Klahold kündigt schon eine Neuauflage an
Dieter Wahl schläft seit dem Zeitpunkt der Diagnose seiner Krankheit mit einer an ein sogenanntes CPAD-Gerät angeschlossenen Atemmaske, die ihm nachts Luft verschafft. Und er hat seinen Lebensrhythmus verändert. Termine haben nicht länger die absolute Kontrolle über sein Leben, sagt der Berufskraftfahrer, der in einer Branche arbeitet, in der Pünktlichkeit von immenser Bedeutung ist: „Mittlerweile pfeife ich auf einen Termin, wenn ich feststelle, dass es nicht mehr geht. Auch wenn der Kunde sich aufregt: Es ist besser, ich komme eine halbe Stunde später an als gar nicht.“ Und eine solche Einschätzung, basierend auf etwas gesundem Egoismus, befürwortet letztlich auch Hauptkommissar Filthaut: „Achten sie mehr auf sich!“
Kongress-Veranstalter Freddy Klahold, Vorsitzender der Selbsthilfegruppe Schlafapnoe Iserlohn, zeigte sich am Ende des Tages höchst zufrieden.
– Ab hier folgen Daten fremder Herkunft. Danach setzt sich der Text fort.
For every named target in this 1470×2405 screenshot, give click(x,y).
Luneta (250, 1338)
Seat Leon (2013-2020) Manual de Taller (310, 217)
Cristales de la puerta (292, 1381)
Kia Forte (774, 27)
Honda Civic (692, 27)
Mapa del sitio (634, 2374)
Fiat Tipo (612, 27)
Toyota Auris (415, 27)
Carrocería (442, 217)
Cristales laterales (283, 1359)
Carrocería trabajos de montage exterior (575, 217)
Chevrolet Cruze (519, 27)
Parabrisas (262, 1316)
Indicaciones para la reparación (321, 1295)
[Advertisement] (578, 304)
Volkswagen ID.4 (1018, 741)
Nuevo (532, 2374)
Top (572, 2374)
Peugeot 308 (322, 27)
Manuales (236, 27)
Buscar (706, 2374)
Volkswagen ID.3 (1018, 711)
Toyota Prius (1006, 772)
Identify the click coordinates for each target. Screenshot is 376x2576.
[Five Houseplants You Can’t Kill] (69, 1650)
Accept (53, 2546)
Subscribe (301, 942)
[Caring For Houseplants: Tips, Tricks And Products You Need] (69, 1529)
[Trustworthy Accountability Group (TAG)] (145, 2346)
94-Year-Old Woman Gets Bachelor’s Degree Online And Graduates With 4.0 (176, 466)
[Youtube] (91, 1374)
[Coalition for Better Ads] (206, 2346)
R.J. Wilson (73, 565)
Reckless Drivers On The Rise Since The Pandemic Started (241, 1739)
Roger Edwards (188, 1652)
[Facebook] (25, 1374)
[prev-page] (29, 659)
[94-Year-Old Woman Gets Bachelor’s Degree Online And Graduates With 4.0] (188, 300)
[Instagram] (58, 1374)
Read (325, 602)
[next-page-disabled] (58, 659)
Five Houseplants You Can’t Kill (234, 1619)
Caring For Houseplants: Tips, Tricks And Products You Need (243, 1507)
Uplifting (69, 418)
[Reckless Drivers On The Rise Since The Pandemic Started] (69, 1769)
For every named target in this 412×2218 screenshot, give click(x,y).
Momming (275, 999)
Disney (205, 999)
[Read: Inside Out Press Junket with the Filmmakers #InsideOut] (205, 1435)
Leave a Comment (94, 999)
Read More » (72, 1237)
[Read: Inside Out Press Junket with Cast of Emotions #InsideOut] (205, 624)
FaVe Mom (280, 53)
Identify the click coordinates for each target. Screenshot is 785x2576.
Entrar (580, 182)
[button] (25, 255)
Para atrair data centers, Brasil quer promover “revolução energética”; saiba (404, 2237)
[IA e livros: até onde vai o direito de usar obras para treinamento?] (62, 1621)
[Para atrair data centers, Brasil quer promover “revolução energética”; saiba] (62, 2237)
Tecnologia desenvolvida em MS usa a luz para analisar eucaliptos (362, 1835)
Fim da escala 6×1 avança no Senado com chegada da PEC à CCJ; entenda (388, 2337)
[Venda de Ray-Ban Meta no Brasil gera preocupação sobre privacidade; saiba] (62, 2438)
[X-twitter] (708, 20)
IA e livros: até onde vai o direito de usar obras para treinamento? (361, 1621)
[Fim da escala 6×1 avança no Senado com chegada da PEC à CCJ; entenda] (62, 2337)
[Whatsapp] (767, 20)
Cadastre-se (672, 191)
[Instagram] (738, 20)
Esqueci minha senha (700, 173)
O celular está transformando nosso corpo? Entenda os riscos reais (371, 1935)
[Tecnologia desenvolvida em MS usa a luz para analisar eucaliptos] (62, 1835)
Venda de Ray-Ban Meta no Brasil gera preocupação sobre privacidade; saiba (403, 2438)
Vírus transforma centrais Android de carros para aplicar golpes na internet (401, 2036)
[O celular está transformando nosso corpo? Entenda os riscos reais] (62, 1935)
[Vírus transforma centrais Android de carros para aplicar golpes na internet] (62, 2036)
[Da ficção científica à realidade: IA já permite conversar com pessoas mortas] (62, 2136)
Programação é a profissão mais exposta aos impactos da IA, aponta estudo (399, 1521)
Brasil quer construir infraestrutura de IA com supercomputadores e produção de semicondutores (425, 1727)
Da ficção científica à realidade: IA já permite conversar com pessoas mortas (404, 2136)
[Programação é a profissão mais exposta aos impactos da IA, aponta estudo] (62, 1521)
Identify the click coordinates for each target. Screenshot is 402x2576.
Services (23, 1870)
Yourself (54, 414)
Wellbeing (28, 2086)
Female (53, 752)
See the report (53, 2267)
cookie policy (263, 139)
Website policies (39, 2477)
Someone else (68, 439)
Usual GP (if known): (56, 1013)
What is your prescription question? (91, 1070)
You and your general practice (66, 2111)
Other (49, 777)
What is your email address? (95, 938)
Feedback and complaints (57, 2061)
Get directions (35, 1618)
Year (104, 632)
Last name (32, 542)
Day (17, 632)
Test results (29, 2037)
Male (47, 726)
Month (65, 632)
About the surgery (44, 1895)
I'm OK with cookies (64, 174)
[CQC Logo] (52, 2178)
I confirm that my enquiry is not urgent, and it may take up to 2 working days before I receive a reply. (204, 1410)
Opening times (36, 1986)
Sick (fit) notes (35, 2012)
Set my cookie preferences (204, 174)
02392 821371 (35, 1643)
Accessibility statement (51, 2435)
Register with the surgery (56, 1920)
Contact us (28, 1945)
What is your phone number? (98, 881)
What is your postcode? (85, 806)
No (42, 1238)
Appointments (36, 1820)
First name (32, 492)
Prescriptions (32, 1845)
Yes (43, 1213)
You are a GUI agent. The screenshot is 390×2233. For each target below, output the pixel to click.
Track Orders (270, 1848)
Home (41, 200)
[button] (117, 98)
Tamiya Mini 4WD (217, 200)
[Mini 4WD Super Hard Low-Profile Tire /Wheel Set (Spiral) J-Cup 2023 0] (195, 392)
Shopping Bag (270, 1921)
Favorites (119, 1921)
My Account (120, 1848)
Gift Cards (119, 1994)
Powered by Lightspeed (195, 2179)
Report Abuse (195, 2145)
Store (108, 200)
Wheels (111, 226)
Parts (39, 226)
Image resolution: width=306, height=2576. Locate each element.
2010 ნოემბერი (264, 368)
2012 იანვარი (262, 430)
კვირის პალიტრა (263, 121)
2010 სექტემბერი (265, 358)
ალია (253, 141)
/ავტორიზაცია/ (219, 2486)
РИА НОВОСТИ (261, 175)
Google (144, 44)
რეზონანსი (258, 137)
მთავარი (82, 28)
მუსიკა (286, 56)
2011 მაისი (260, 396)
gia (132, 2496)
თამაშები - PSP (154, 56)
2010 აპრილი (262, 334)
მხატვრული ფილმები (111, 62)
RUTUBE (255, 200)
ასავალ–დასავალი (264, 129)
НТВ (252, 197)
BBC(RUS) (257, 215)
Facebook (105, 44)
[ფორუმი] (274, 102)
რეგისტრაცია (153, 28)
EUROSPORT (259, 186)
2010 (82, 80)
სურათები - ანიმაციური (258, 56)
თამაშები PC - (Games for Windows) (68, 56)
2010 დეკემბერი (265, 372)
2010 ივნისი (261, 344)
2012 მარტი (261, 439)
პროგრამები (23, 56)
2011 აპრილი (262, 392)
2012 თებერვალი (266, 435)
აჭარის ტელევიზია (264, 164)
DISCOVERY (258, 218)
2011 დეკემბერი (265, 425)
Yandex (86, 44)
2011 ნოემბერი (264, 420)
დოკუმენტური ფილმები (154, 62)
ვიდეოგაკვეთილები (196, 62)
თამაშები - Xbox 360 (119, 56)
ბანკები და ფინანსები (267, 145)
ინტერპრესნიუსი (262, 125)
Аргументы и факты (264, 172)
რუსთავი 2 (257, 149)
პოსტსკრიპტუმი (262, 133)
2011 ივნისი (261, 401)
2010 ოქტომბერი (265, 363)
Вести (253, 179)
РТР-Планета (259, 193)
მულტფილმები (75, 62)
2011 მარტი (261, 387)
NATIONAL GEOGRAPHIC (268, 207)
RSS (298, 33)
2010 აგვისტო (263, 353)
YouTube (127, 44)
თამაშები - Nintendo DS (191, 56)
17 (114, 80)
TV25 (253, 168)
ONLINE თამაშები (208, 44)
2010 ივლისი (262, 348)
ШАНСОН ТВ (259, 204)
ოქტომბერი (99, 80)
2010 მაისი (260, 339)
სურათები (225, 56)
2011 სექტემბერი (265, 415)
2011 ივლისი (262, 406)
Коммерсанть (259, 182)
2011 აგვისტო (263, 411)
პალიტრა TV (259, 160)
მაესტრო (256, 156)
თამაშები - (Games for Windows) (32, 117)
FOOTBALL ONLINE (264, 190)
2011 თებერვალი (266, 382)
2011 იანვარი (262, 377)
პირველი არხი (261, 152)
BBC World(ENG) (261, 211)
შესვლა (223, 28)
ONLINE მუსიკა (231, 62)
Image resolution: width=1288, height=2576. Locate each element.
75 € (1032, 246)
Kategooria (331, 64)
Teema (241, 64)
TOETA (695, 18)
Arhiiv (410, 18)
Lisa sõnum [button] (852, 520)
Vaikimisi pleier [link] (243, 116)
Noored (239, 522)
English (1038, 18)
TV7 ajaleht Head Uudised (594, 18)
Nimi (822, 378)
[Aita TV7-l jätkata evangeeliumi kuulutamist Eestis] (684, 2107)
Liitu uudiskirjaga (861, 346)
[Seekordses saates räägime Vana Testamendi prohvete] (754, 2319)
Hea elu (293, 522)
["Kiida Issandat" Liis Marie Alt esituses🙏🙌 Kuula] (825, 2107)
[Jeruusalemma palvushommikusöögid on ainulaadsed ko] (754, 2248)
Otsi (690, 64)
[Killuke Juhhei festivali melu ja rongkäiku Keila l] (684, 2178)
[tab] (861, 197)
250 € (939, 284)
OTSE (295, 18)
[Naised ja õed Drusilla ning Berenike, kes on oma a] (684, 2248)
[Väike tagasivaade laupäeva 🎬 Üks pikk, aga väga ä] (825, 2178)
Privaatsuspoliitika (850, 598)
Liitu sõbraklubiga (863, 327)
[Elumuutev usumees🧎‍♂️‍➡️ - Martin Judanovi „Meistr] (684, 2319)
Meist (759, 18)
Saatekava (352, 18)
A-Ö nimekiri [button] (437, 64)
Sowohl die Publikumsresonanz als auch die Qualität der Referenten beim 1. Iserlohner Schlafkongress seien ausgezeichnet gewesen.. „Bis zum letzten Vortrag war der Saal voll besetzt, das war ein toller Erfolg.“ Und weil die Selbsthilfegruppe mit dem ersten Schlafkongress offenbar einen Nerv getroffen hat, sei eine Neuauflage der Veranstaltung mehr als wahrscheinlich, so Freddy Klahold.